Fast food is delicious.

There we said it.  It had to be said.  Is it the most healthy?  No?  Is it cheap and quick and comforting?  All three definitely.

There’s an unwritten code of conduct between the fast food employee and the customer pulling up in their car at the drive-thru window; a mutual understanding to treat each other with respect, because a small part of both of them would rather be somewhere completely different at that moment.

As a former drive-thru worker, Kelsey Stiegman revealed some of those unwritten rules that customers should always follow, in order to make the drive-thru experience quick and painless for all.  For all of us driving through, we should never:

Sit there and dig through our to-go bag

It’s rude to do this because the assumption is your order is automatically incorrect, plus it causes a lines of cars to stack behind you.  Also, employees are often timed and graded on how long they turn cars in and out of the window.

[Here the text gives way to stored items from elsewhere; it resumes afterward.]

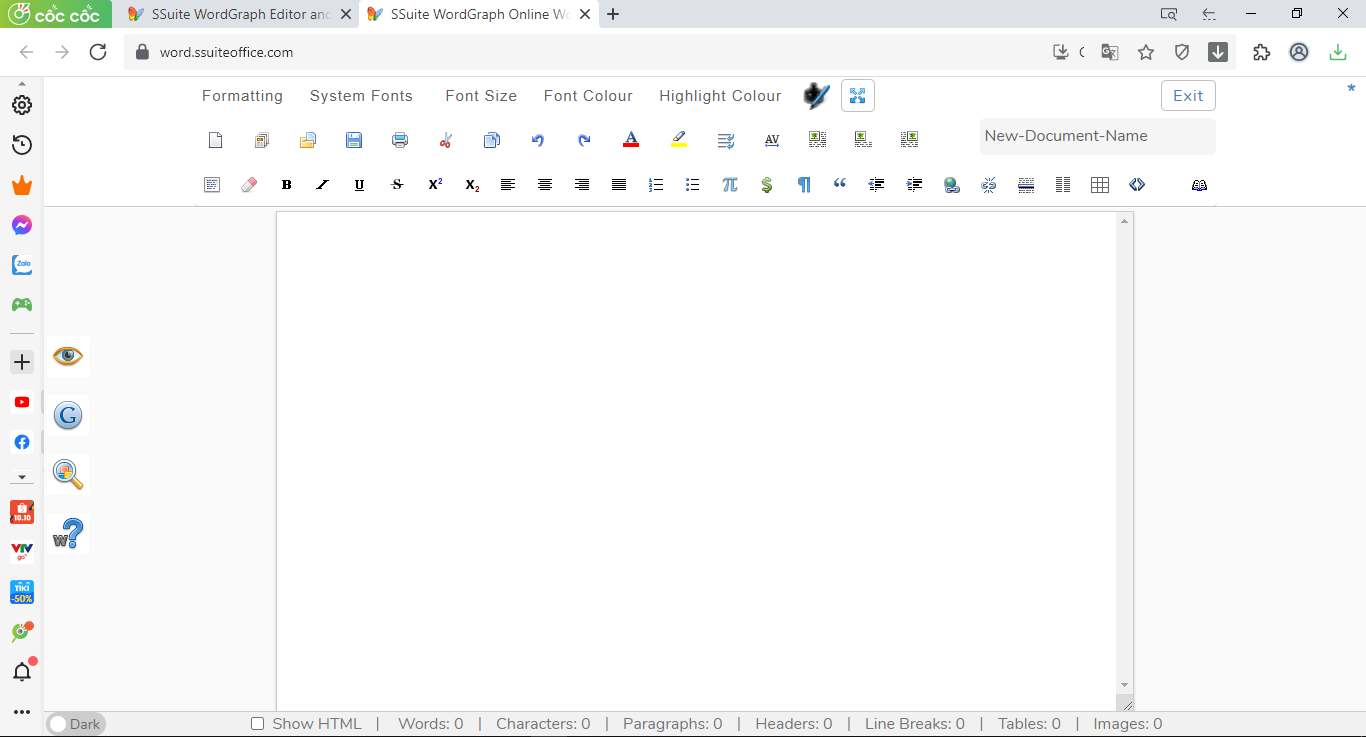Expand the Font Size dropdown
Image resolution: width=1366 pixels, height=737 pixels.
[481, 96]
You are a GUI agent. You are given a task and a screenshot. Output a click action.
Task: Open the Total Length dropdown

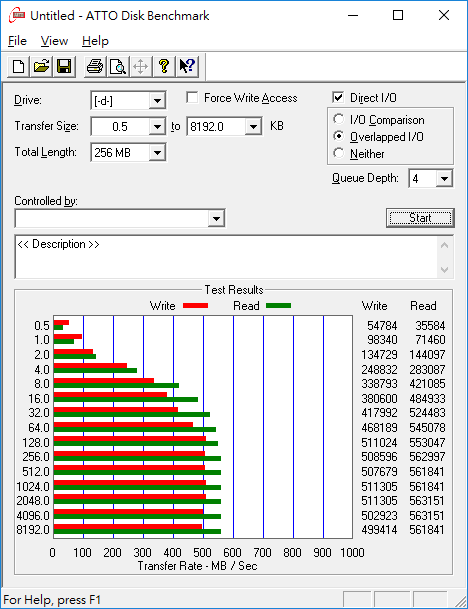tap(157, 153)
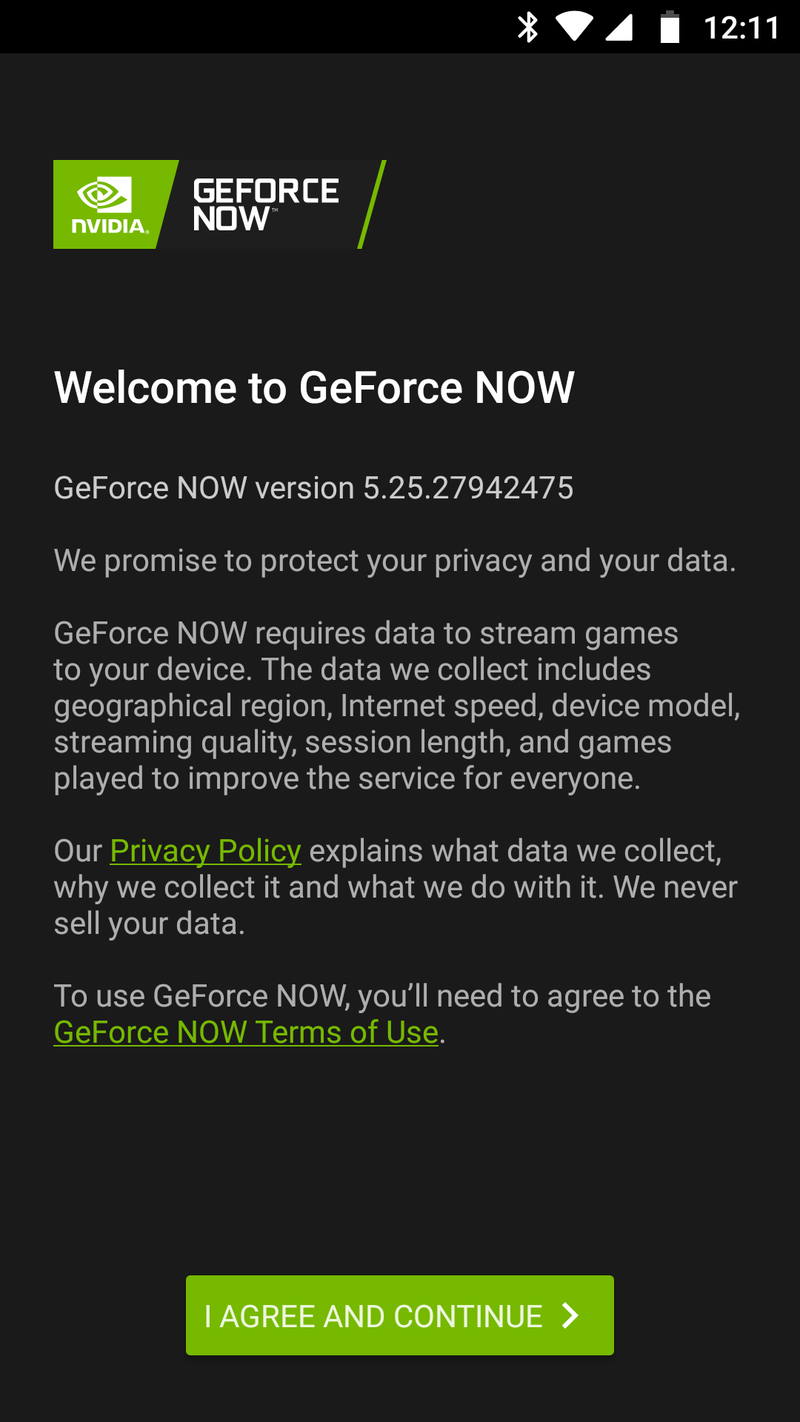
Task: Tap the green slash beside the logo
Action: [x=372, y=204]

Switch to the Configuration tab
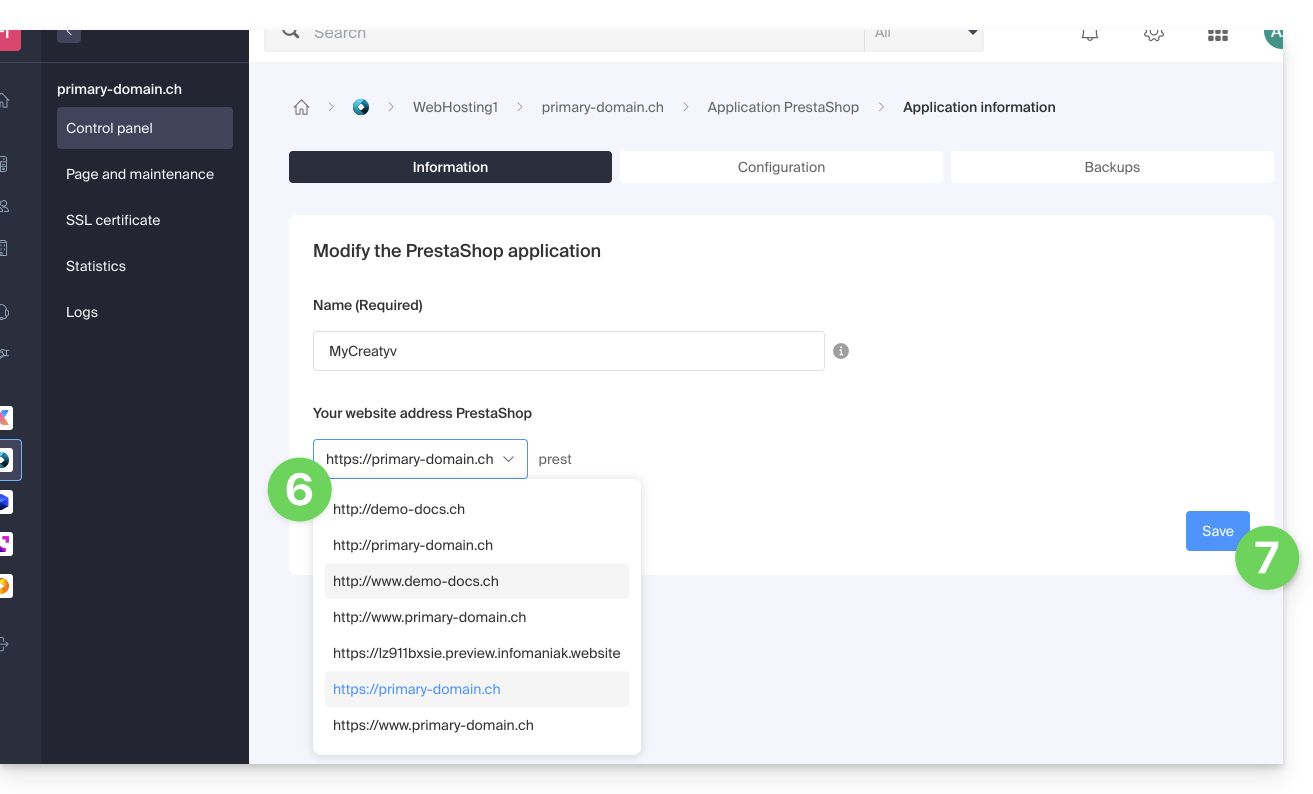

Say “You messed up my order”

The employee working the window didn’t mess up your order, someone in the kitchen did.  Total shooting the messenger-type thing.

Bang on the window to get the employee’s attention

It’s rude, not to mention unsanitary, and if you’re still sitting at the window after receiving your food the employee probably knows something is wrong, and will check with you immediately.

Try to order something at the second drive-thru window

The second window often does not have a cash register.  The person manning that window has to walk to the first window, wait for that current customer to finish their order to put in whatever you wanted after the fact.  It’s easier to walk into the store to order that second Coke, or just pull around to the speaker a second time.

Asking the employee to throw away your garbage for you

There’s no telling what is in the garbage, and accepting anything of the sort could potentially bring a huge health code violation on the restaurant.

Asking for a refill

Kind of the same logic as trying to pawn off your garbage.  The employee has no idea what was done with the cup in the time they handed it to you to the time you’re trying to hand it back.

Talk quietly

The speaker boxes are not of the highest quality.  Everyone has trouble hearing them, apparently.

Ask for a straw or napkin when the employee just said “straws and napkins are in the bag”

This is just a plea to listen carefully.  Nobody likes repeating themselves repeating themselves.